Chapter 40: Kebersamaan Ditengah Bahaya
Di halaman belakang rumah Reinhard, api unggun menyala terang, menyebarkan cahaya yang hangat ke sekeliling. Beberapa tungku berbentuk kecil tampak sibuk dengan daging barbeque yang terpanggang, mengeluarkan aroma menggoda yang memenuhi udara malam. Asap tipis mengalir lembut, berbaur dengan semilir angin, menciptakan suasana yang akrab dan nyaman.

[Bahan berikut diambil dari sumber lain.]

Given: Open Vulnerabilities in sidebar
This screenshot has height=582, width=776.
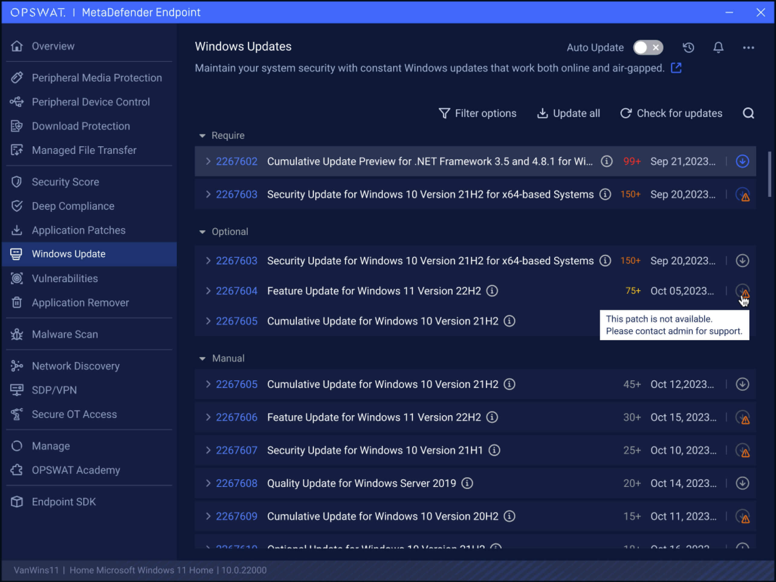Looking at the screenshot, I should pyautogui.click(x=65, y=278).
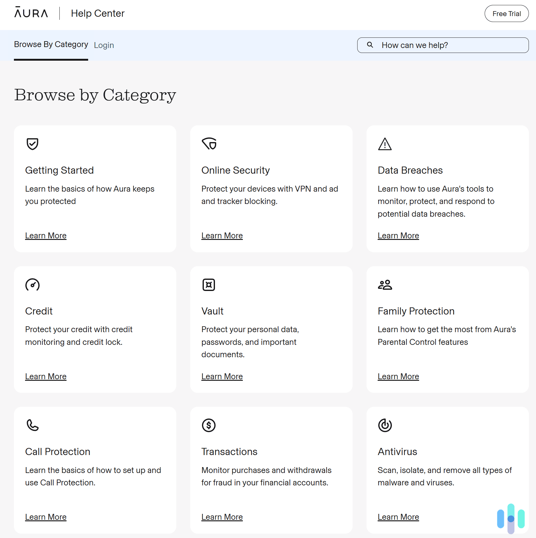Viewport: 536px width, 538px height.
Task: Click the Free Trial button
Action: pos(506,14)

Seluruh keluarga Reinhard berkumpul di sana. Alberd, Alena, Nina, Grinfol, dan Stefani tengah sibuk mengelilingi panggangan, tertawa riang, dan sesekali menyiramkan saus ke atas daging yang sedang dipanggang.

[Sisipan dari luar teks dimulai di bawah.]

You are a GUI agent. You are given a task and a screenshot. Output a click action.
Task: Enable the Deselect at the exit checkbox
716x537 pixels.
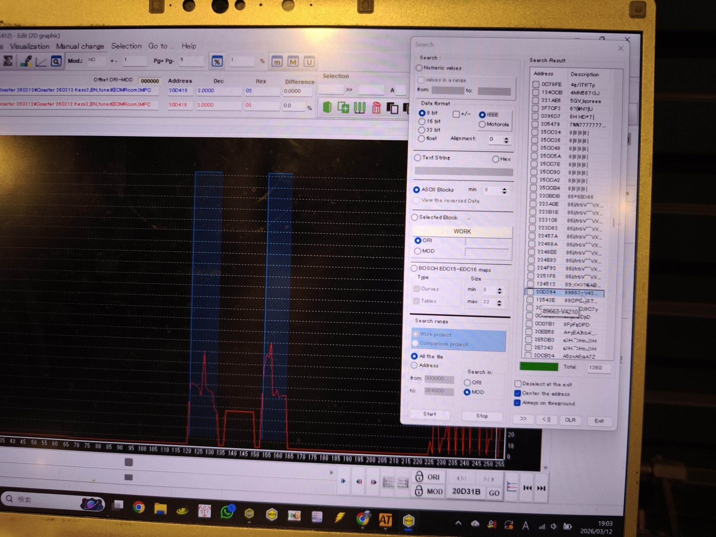(x=518, y=384)
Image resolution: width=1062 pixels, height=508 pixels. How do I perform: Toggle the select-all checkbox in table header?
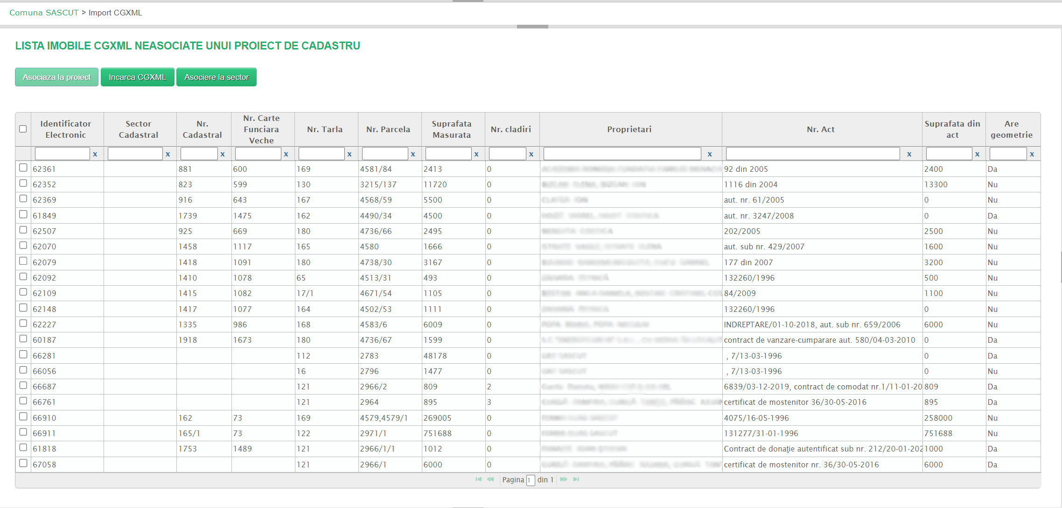point(23,129)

"Ini sudah pas, nih," seru Alberd dengan senyum lebar, mengangkat sepotong daging dari panggangan dan menaruhnya dengan hati-hati di atas piring. Ia menyentuh sedikit saus manis di atasnya, lalu memandangi hasil kerjanya dengan puas.
"Aromanya harum sekali," balas Alena sambil menghirup udara, tampak menikmati setiap sensasi yang tercium.
"Kak, punyaku juga sudah matang!" Nina berteriak ceria, matanya berbinar-binar seiring keceriaannya kembali menghangatkan suasana.
Grinfol yang sedang sibuk mengatur daging di atas panggangan tersenyum dan berkata,
"Ayah senang kamu akhirnya mau keluar kamar, Nina. Semua sudah lama menunggu."
Nina tersenyum lembut, tangannya terulur meraih piring yang diberikan Alberd.
"Aku senang, selama ada kak Alena. Aku tidak takut apapun..."
Alena mengangguk lembut, tersenyum hangat ke arah Nina yang terlihat begitu ceria.
"Dan kakakmu yang tampan ini, apakah kamu melupakan aku?" Alberd menggoda, dengan tawa ringan di suaranya saat ia menyodorkan piring berisi daging barbeque ke arah Nina.
Nina menahan tawa, menerima piring itu dengan senyum.
"Tentu saja, kakakku luar biasa," jawabnya dengan penuh kasih.
Tak lama kemudian, Stefani datang dengan membawa jus segar dan beberapa gelas, meletakkannya di meja dekat Grinfol sebelum duduk di sampingnya.
"Ibu sangat khawatir mendengar cerita kalian, terutama setelah mendengar kalian diserang perampok saat perjalanan pulang," kata Stefani, suaranya penuh keprihatinan.
"Apalagi saat ibu melihat kamu datang sambil memapah kakakmu..."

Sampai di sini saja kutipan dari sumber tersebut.